SELF-EMPOWERMENT REQUIRES COURAGE

The world is fraught with danger and people have different ways of dealing with it. Some will avoid the subject, others will react with fear, endure a stressed life or follow strong leaders who promise to protect them. While developing courage is the only viable option, many people don’t even know that it’s a possibility.

In Costa Rica, nothing causes greater uproar at a social gathering than someone shouting "Terciopelo". Warnings of a deadly fer-de-lance snake - Bothrop Asper - if it appears unexpectedly at your bar-b-q will send everybody into high alert. That very aggressive species of viper is responsible for more than 70% of the tiny country's snake bites.

Terciopelos aren’t mean or evil. They don't want to hurt you but, unlike most vipers who retreat and avoid humans, Bothrop Asper attacks at the slightest hint of danger. It'll easily reach seven feet in length and be as thick as your forearm, and that snake will quickly dispatch even larger mammals like the Giant American Opossum to an early grave ...so you can imagine that its bite will cause havoc.

The majority of bites result from carelessness - as farm workers will trample directly into its environment, often barefoot, causing the snake to react. Terciopelo toxin is so venomous that survivors will tell horror stories about their bite. Besides a burning sensation and great discomfort at the wound, skin and muscle tissue disintegrates. Victims know the poison is attacking their brain's reptilian brain circuits, as they experience memories from primordial beginnings. They'll remember writhing in pain with awesome nightmares.

Farmers, eco-trekkers and people who appreciate the beauty and order in Nature can't let fear of that little terror rule their lives. Instead we recognize how the viper is a very effective controller of the rodent populations, that it protects its young from harm as any parent will, and it will stick to its habitat. If you are careful wherever rodents might be, you'll most probably avoid an encounter.

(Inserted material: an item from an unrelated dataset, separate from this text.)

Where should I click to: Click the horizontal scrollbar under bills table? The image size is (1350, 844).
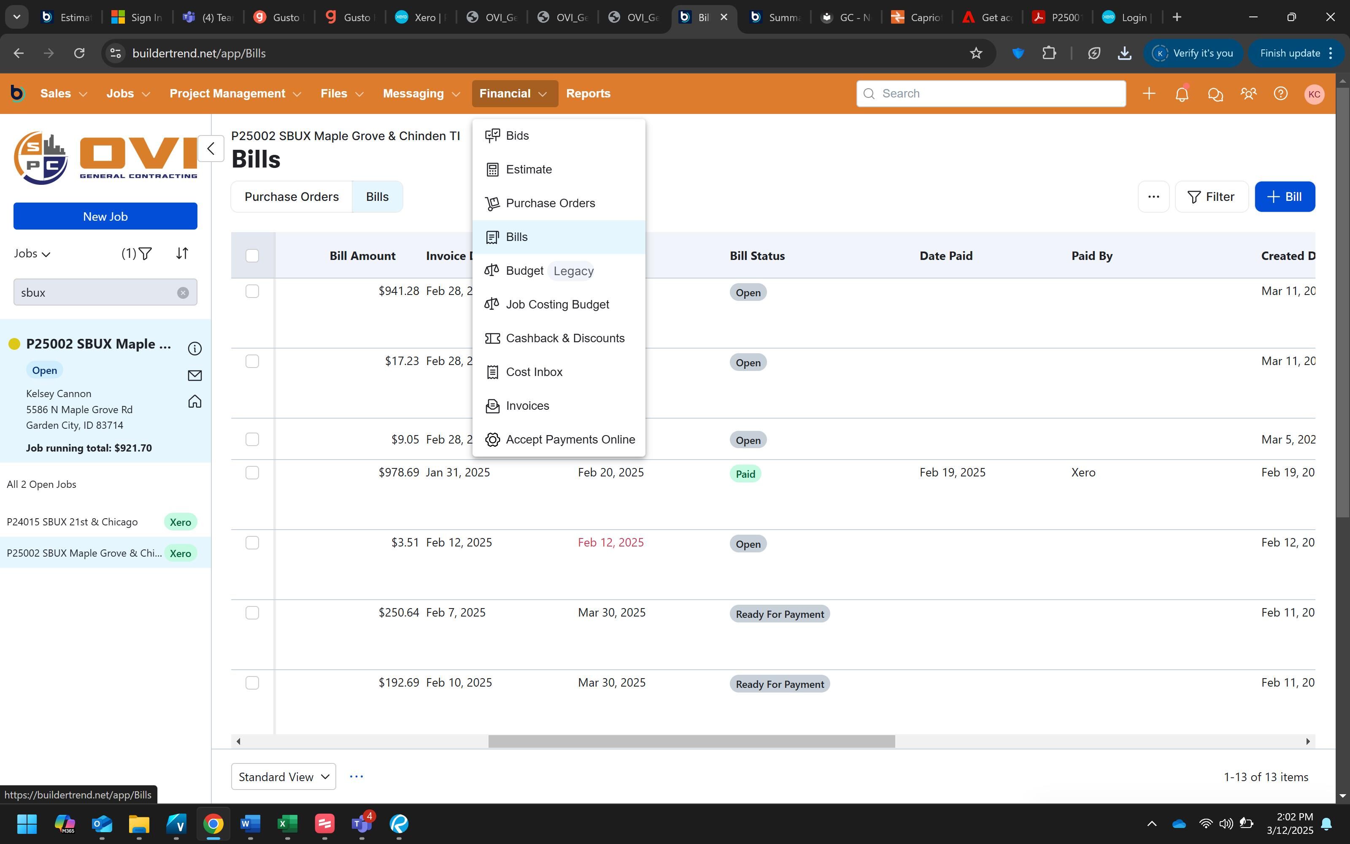click(691, 741)
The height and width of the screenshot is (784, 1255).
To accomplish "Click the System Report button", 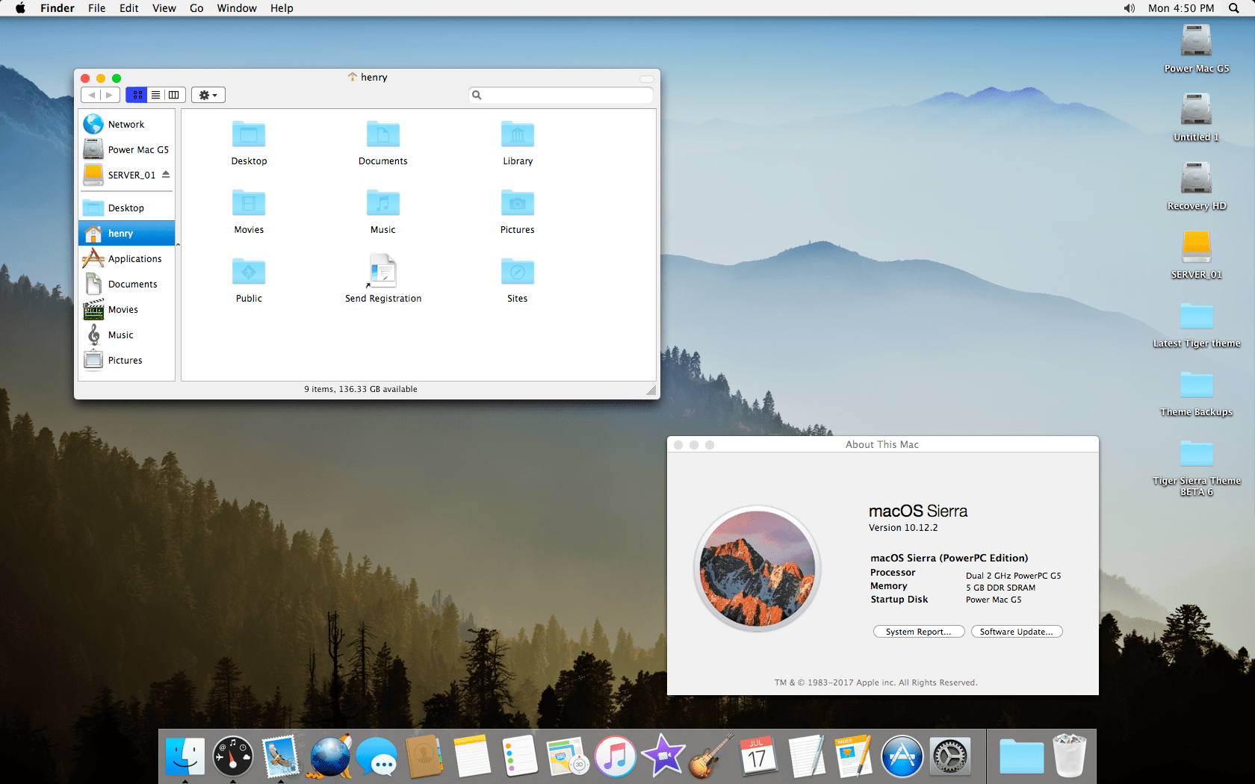I will (918, 631).
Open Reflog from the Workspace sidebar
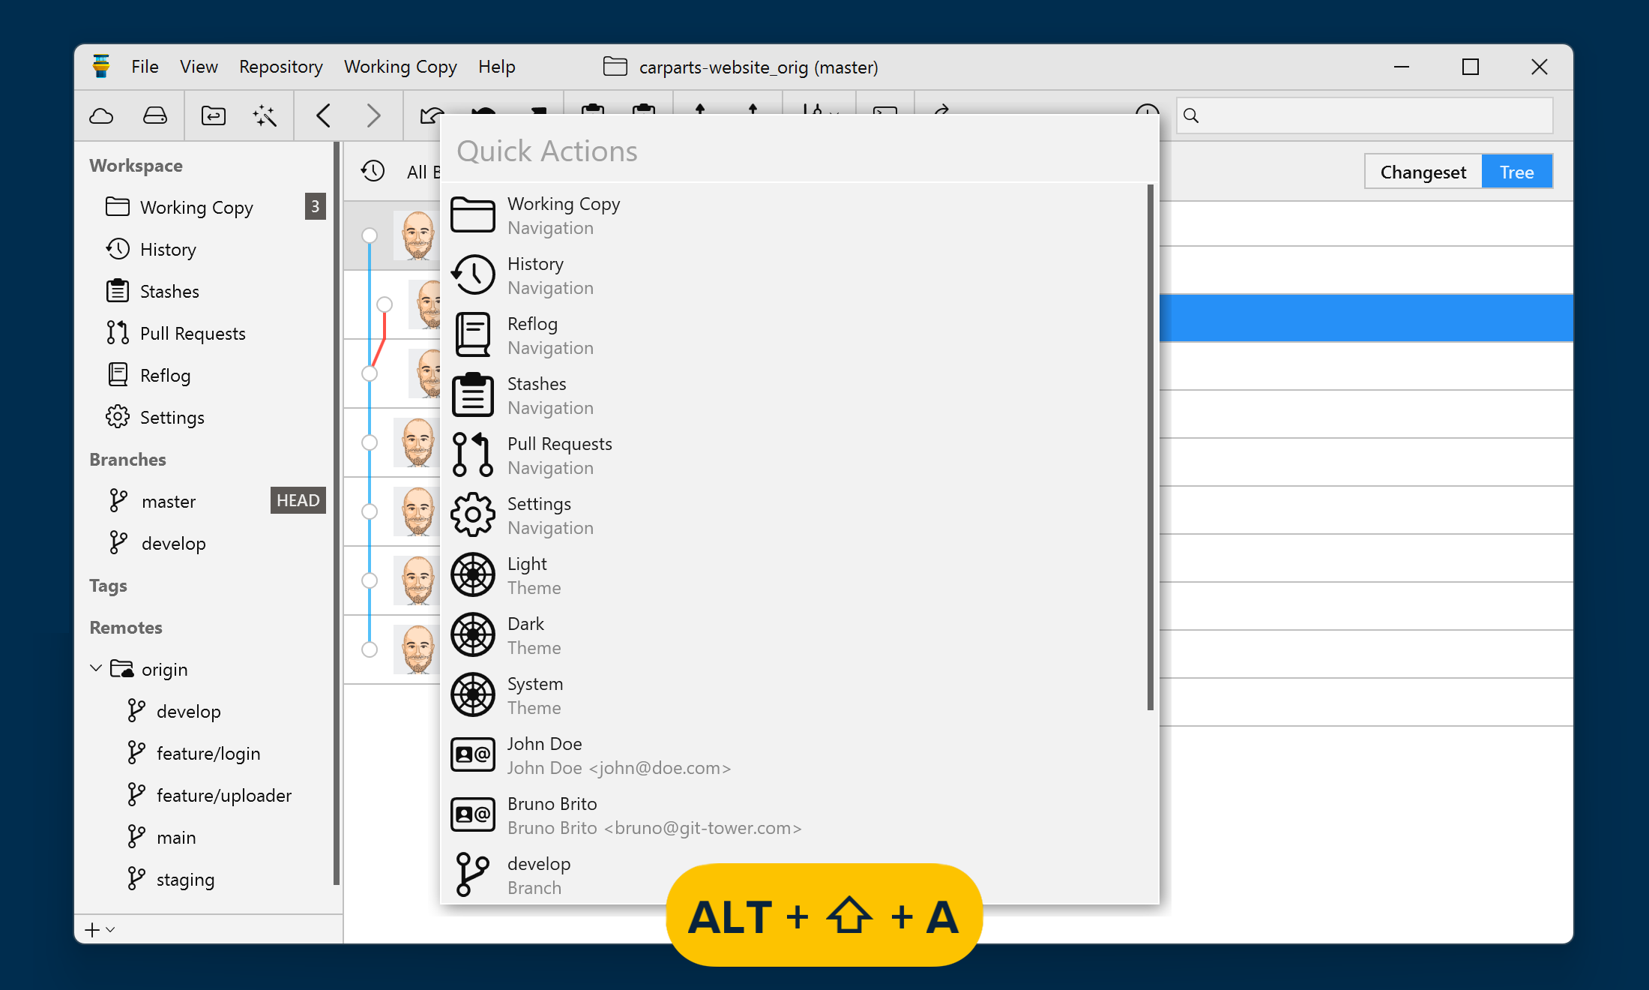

Of course, if you let yourself be affected by fear, it'll reduce your quality of life. Personal power depends on developing the 4 kinds of courage that psychologist Rollo May calls: physical, moral, social and creative courage.
  1. Physical courage is not the adrenaline charged antics of a Hollywood hero. The body automatically floods the mind with its "fight or flight" hormones at the slightest hint of danger so our gorilla grunts or anxiety attacks are a natural reaction. But you have to know that physical courage is more than a positive attitude in the face of adversity. From the French "coeur" - which means heart - courage describes the mood opposite to despair. Having physical courage means remaining true to the path of your heart - in spite of obstacles, challenges, trials, hardships or more.
  2. Moral courage begins with seeing the pain and suffering of others with empathy. In the perception, May says, we can overcome the form of cowardice called apathy. It is righting the wrongs that we encounter in daily living. Think of the peacemakers, activists and spiritual heroes across history as having moral courage.
  3. May defined "social courage" as the willingness to invest in relationships that demand increased openness and intimacy. In hard times, our more primitive reactions will often rule the heart but experience shows that a closed-minded and selfish attitude is detrimental to our continued existence. If I learned one thing in my months in the hospital, my very survival depended on opening myself to the experience of others.
  4. May said that creative courage is the openness to explore "[...] new forms, new symbols, new patterns on which a new society can be built." He also explained how courage is not the absence of fear but rather the ability to act in spite of being afraid.
Essential to health and wellbeing, May says that courage supplies the hope which"[...] makes being and becoming possible."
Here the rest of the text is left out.